ASPEN, Colo. — San Francisco billionaire Tom Steyer, who has pledged to spend $50 million this campaign cycle in support of candidates willing to take action on climate change, spoke Tuesday at a conference here about the challenges of making progress through the political system.
In an illustration of those challenges, Steyer, between sessions at the American Renewable Energy Day summit here, held several meetings with activists and wealthy donors in an effort to find additional financial support for his NextGen Climate political action committee.
“He wants to raise $50 million that he can match,” a conference organizer told FOX31 Denver. “Right now, he’s raised about $7 [million].
Steyer’s plan mirrors that of mega-donors on the right — leveraging his personal fortune on behalf of candidates who support his agenda: supporting Democrats who will push for action to combat climate change and going after Republican incumbents who deny climate science.
Acknowledging that some donors prefer to give to organizations other than NextGen, Steyer believes activists demanding action on climate change will have an impact on the November election.
“The ultimate question will be will we have enough money to run the programs we need to run and the answer is yes,” Steyer said. “Definitely, yes.”
Steyer, who has come under fire of late amidst disclosures that much of the fortune he amassed at Farallon Capital Management came in part from investing in companies that operate coal mines, is supporting Colorado Democratic Sen. Mark Udall in his reelection bid against Republican Congressman Cory Gardner, who has denied that climate change is impacted by human activity.
“We tried to go into states where there is a big difference between the candidates,” said Steyer, who explained that the 2014 strategy is more about turning out pro-environment voters than persuading swing voters to care more about the issue of climate change.
“A lot of people who support pro-environment candidates like Mark Udall are some of the likeliest drop-off voters.
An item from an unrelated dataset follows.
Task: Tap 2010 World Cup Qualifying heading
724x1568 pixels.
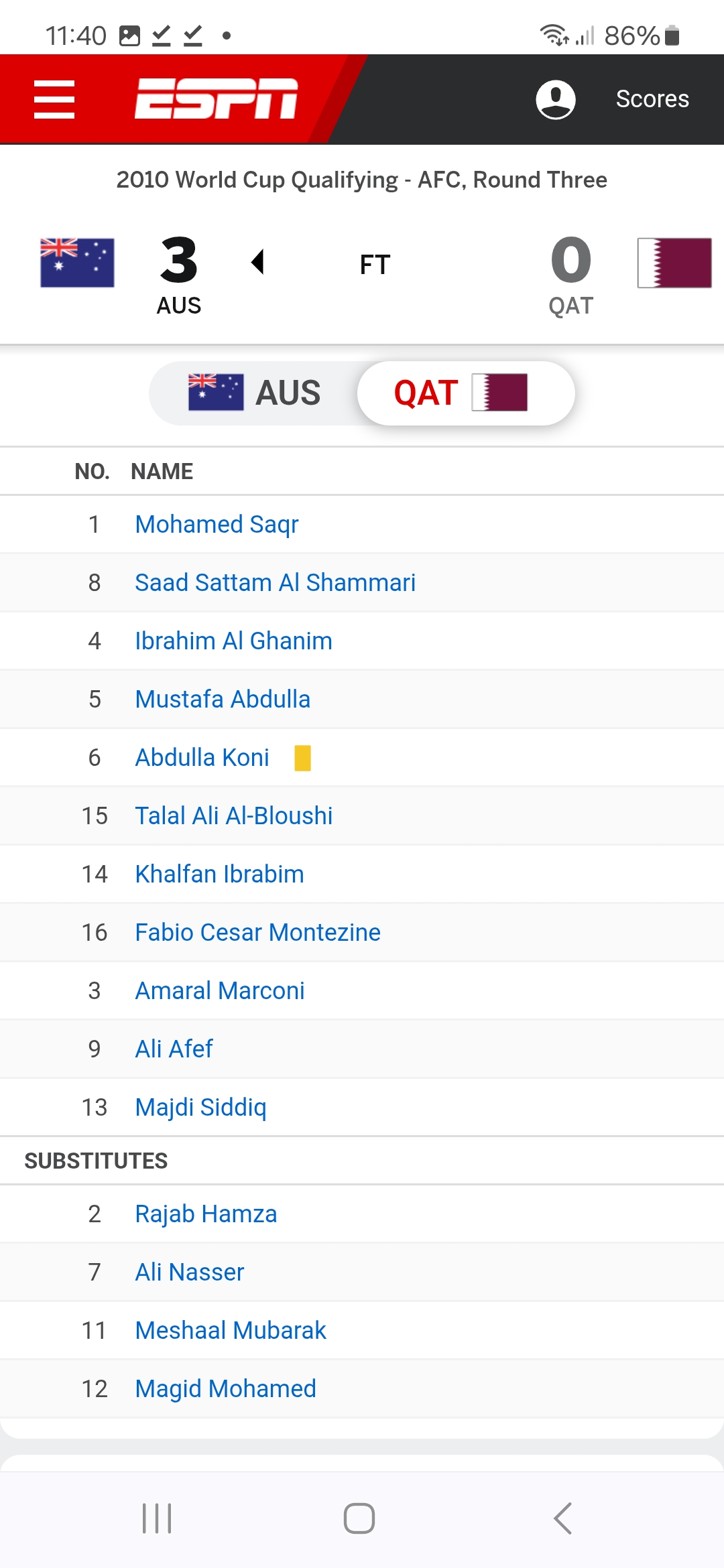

So we are focused not so much on TV ads but on the things that will be old-fashioned, 18th- century politics, trying to get local people to talk to local voters and citizens and why it’s important enough for them to get off the couch and go down to the polling place in the second Tuesday in November,” Steyer said.
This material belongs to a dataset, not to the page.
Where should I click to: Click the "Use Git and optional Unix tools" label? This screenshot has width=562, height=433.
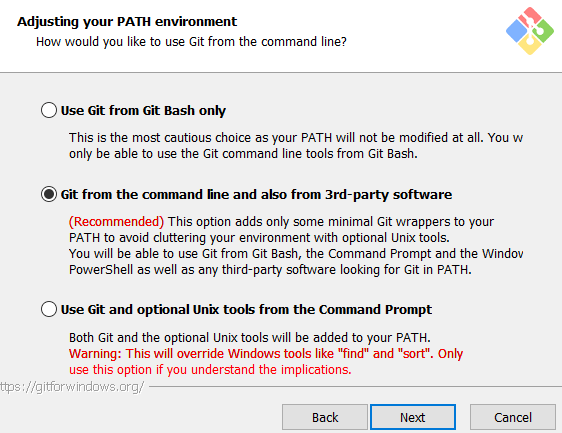[246, 310]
“This is much more about showing up than persuasion.”
Steyer and Gene Karpinski, CEO of the League of Conservation Voters, both said that playing in the Colorado senate race was an easy call.
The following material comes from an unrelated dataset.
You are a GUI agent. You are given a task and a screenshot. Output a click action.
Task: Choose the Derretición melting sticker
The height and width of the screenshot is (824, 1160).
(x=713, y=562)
“Mark Udall has a 97 percent lifetime score [with the League of Conservation Voters] and not only does he vote right, he’s a champion,” said Karpinski.
“[Republican challenger] Cory Gardner has a nine percent lifetime score. When Tom and I made a priority list, Colorado was on there. There’s such a sharp contrast.”
Republicans have increasingly looked to denounce Steyer as a hypocrite and to portray the candidates he supports as taking cues from the Californian mega-donor.
Steyer shrugged off comparisons to the billionaire Koch brothers, who are both worth $41 billion, and noted that spending by outside groups favors Republicans by roughly a seven-to-one margin.
He explained that he resigned from his job as a hedge fund manager in 2012 in order to leverage his own wealth in an effort to do something significant about climate change, not to protect his own bottom line.
“We looked and said what is the means of social change in America and for 200 years the means have been people going and voting,” Steyer said. “We decided that politics was the way for social change in our country.”